2012-05-30 UK Supreme Court rules against Assange appeal

Today at approximately 09:20AM the UK Supreme Court ruled against Julian Assange, upholding the European Arrest Warrant which orders his extradition to Sweden. Mr Assange's battle against extradition has so far spanned 540 days, 530 of which he spent electronically tagged under house arrest, the other 10 held in solitary confinement. He has not been charged with any crime and is being extradited solely for the purpose of questioning.

The main point of the court was that the term 'judicial authority' can include public prosecutors because the term is a direct translation from the French version of the EU framework agreement and that version implies that public prosecutors may be regarded as judicial.

The decision was not unanimous: two of the seven judges were in dissent.

Dinah Rose asked the court for 14 days to prepare a comment on the ruling.

The full decision and the press summary are available here.

What happens next?

Julian Assange will remain under house arrest for 14 days while his legal team prepares a submission.

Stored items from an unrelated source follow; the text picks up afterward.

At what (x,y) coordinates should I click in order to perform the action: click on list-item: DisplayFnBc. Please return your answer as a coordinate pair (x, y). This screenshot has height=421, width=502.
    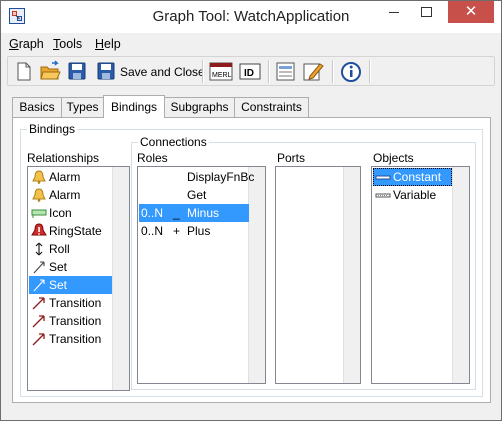
    Looking at the image, I should click on (196, 177).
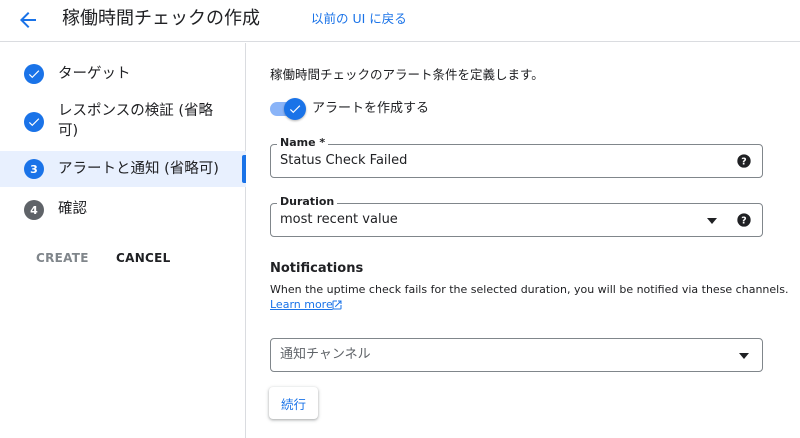 The height and width of the screenshot is (438, 800). What do you see at coordinates (34, 210) in the screenshot?
I see `step-number-badge: 4` at bounding box center [34, 210].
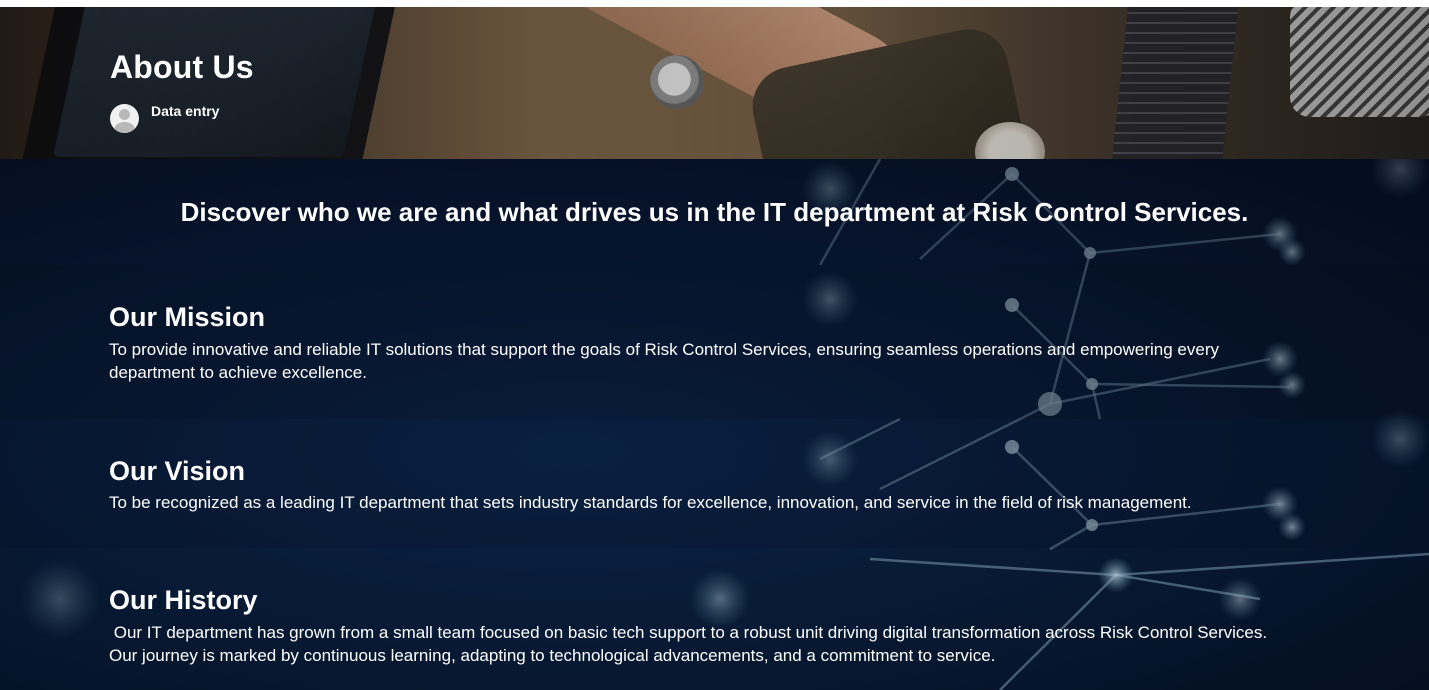  What do you see at coordinates (184, 600) in the screenshot?
I see `history-heading: Our History` at bounding box center [184, 600].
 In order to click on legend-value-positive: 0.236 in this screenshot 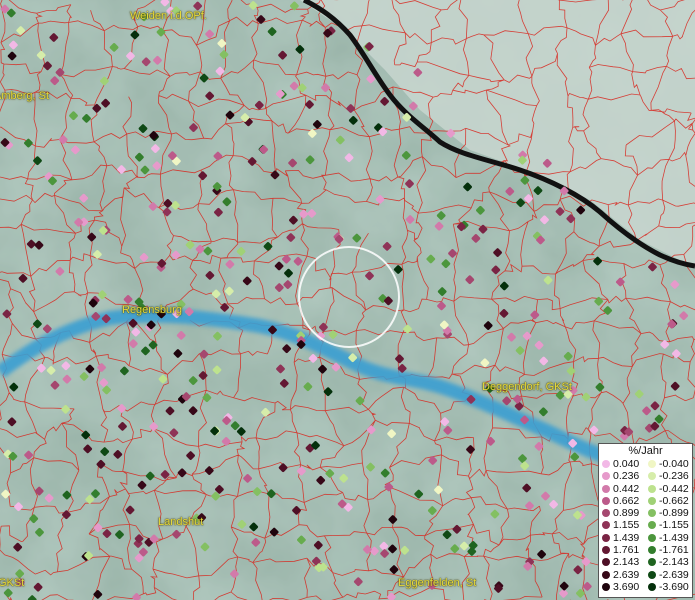, I will do `click(626, 476)`.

The submission regards the ruling being based on the Vienna Convention, something which was not considered in the February hearing.

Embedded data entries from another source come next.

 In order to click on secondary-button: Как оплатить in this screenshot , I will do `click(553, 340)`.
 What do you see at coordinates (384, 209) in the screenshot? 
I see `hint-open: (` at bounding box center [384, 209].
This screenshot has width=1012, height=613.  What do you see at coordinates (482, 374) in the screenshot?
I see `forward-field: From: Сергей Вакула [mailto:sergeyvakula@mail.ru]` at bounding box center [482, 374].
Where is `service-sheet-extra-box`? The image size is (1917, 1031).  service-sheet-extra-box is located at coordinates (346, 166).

After the 14 day period, the judges will consider the submission and re-rule on the case.

Julian Assange then has 7 days to appeal to the European Court of Human Rights. This would not prevent his extradition, but it could possibly overturn the ruling at a later date.

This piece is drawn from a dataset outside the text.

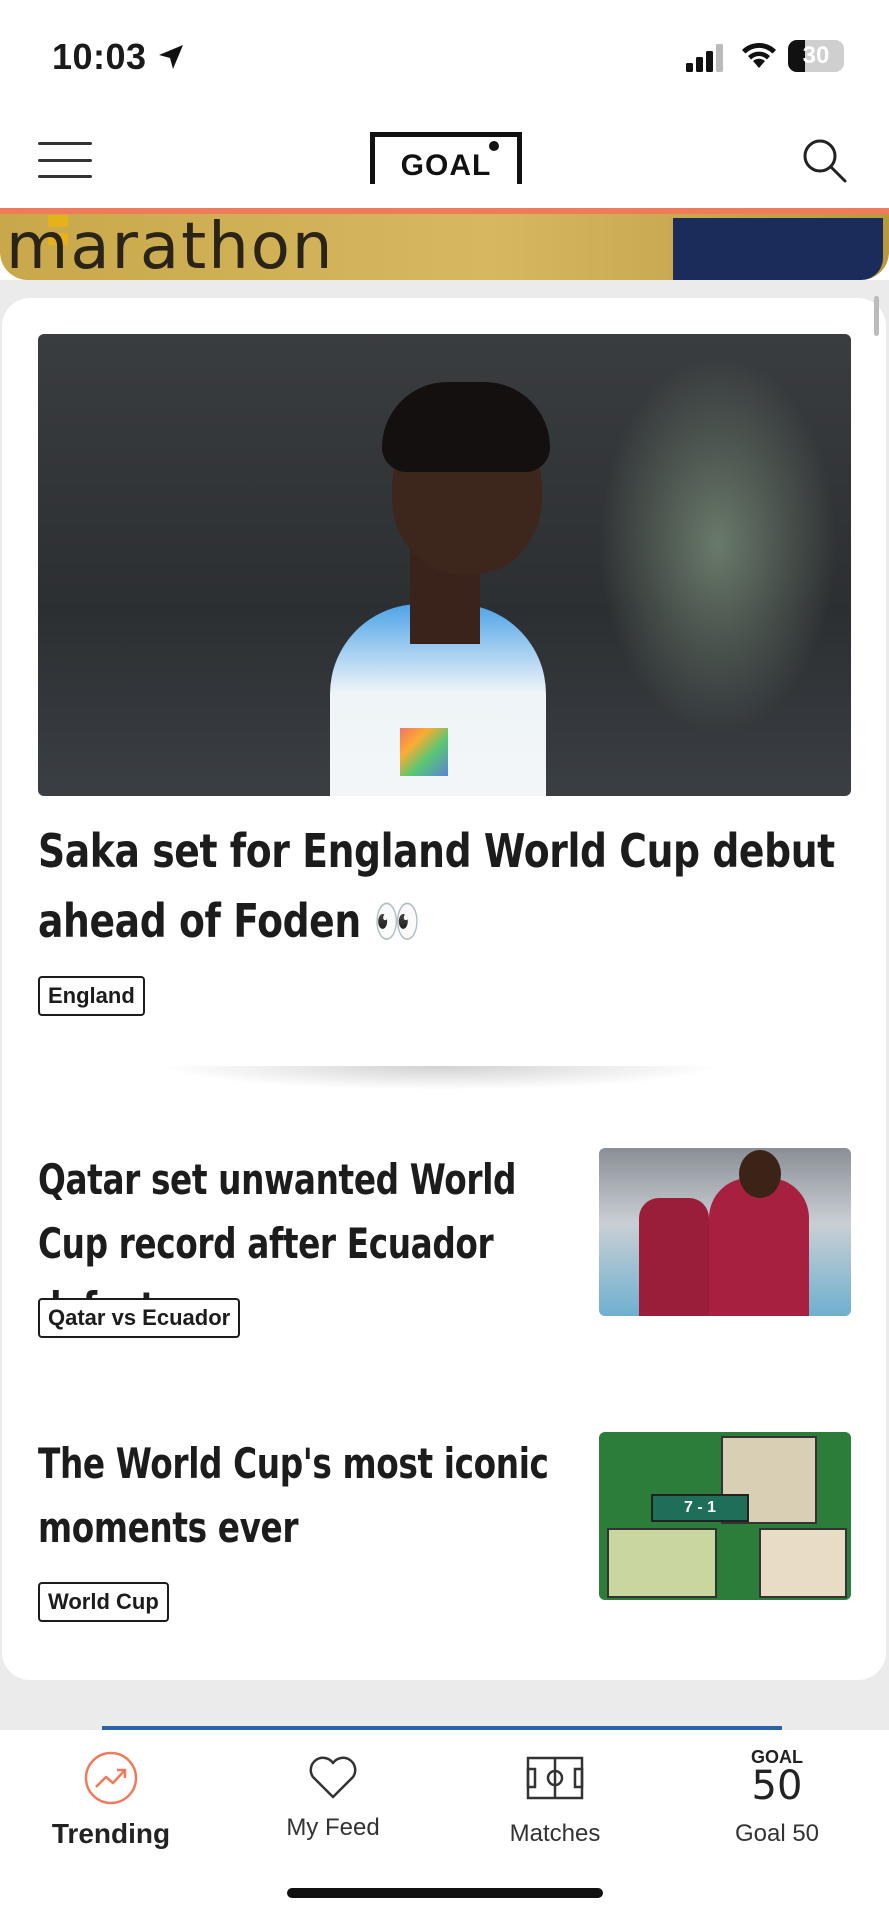 This screenshot has height=1920, width=889. I want to click on promo-banner: marathon, so click(444, 247).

If the Supreme Court upholds the ruling today to extradite Mr Assange, he will be sent to Sweden within 10 days. Once there, he will be immediately placed in prison, in solitary confinement, incommunicado. Sweden does not have a bail system, and he is likely to spend up to a year in custody.

Implications of the ruling

By ruling to extradite Julian Assange, the UK Supreme Court effectively enforces the potential extradition of any persons to any EU country without evidence or charge being placed.

Potential U.S. extradition

Julian Assange is at high risk of further extradition to the United States. The U.S. and Sweden have a "temporary surrender" agreement which allows the extradition of persons while bypassing usual safeguards of the process. Sweden has not refused an extradition request by the U.S. since 2000.

Stratfor emails released by WikiLeaks revealed that the U.S. has a sealed indictment against Julian Assange. A secret grand jury into WikiLeaks has also been active in Alexandria, Virginia since September 2010.

Cables from the Australian Embassy recently revealed that Julian Assange remains the target of a criminal investigation by the U.S. Government. He is also the focus of intelligence exchanges between the U.S. and Australia.

Meanwhile, U.S. Secretary of State Hillary Clinton will be in Sweden on June 3 to meet with Swedish officials regarding internet freedom.